I had a 8mm herniation and had chiair surgery in 1997. I thought it was corny for the docs and physical therapists when they would say, " have a positive attitude" or try
"meditation" . I know now that it would have helped a lot if I had done those things as I do now and they help very much. I know my can do attitude and a determined mind and personality helped me to survive a lot of odds that the doctors say I am a medical miracle. I don’t see it that way, I just took one minute, hour, day at a time and did what I had to do to make it through that time. Perseverance will help you so much. Good Luck. Keep us posted as to how you are doing.
Barbara
I will be 2 weeks post op on Nov 7. I was so very scared to have this surgery. I put it off as long as I could. I was 12mm and had 2 syrinx and my CSF was blocked. The first 10 days were really rough. I won’t lie. My surgery lasted 3 hours. I did not have a swollen face like they warned me I would. I also didn’t take any pre surgery immune boosts or anything. I imagine each surgeon and center is different. I had my surgery at University of Washington. My surgeon was amazing. She used my own scalp for the graft/patch. The pain was intense after. It is like a very severe case of whiplash. But I will tell you I have not had any Chiari symptoms since the surgery. That was instant for me. I had self administered Duladid in the hospital. I was in ICU for 24 hours then moved to a regular private room. I was released on day 3 as I was up and walking and all body functions were working. That was their measure for my release. I also didn’t lose any hair. I really made use of the ice packs they sent me home with. I would make sure you are on top of you pain. Don’t let it catch you off guard. I was sent home with plenty of anti nausea meds, pain meds for a week, and a muscle relaxer. I stopped pain meds at day 6 and kept up with the muscle relaxer through day 8. I am walking about 15 minutes a day and really listening to my body and Dr advice. I have my post op follow up tomorrow morning. I am getting a little ansty and feeling good at day 13. Pain is minimal - just a very stiff neck, a little spasm now and then. It is really important to make sure you keep very well hydrated and keep up your protein intake. And rest and sleep and be sure to walk a little bit every so often after surgery. My team gave me a nutrition plan to follow both pre op and post op and put me on a supplement called Blood Builder. Ask lots of questions and hang in there. I am so very glad I went through the surgery. I have had Chiari my entire life. The issues started showing up 7 years ago. I am 53.

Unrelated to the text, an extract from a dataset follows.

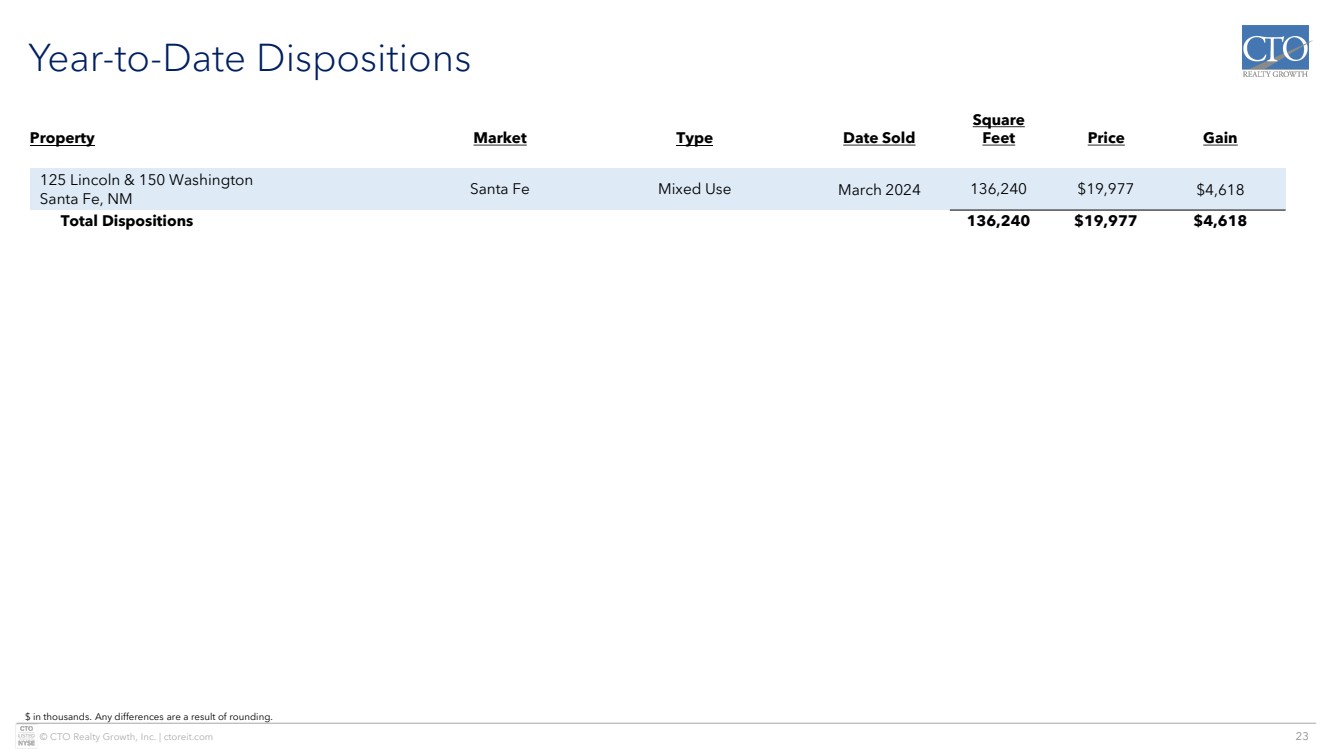
Task: Select the March 2024 date cell
Action: (x=879, y=189)
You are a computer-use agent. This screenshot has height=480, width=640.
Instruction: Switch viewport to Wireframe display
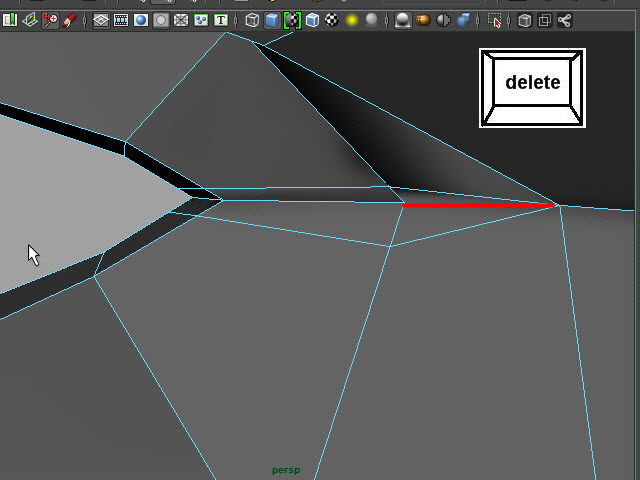(x=252, y=20)
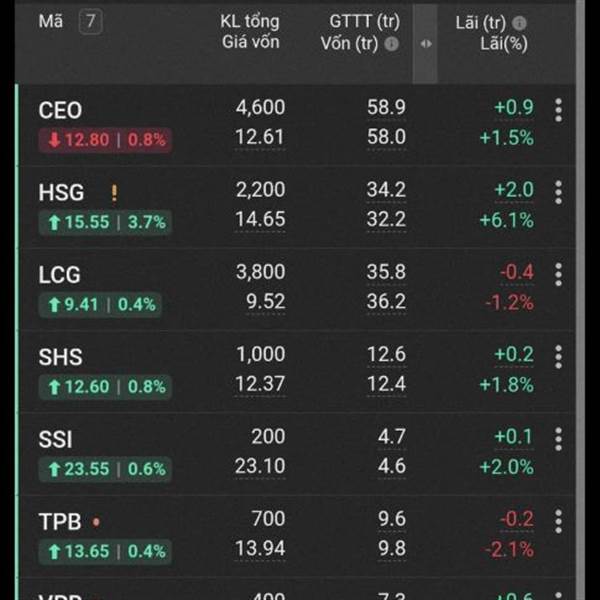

I woke with 4 IV’s. I started with 1 and then the rest were added before surgery. Maybe your team can do that for you as well? Ask, I have massive anxiety over getting IV’s.
Lindy1, thanks for the IV listing, didn’t realize how many IV’s it takes. Now I’m prepared!
Also, thanks for the heads up on the going home part. Sorry you didn’t have a good nurse to go home too.
Thank you Barbara, for the advice with having a positive attitude, meditation, and sharing your story!! Really appreciate it and your positive attitude! I’ll keep you posted!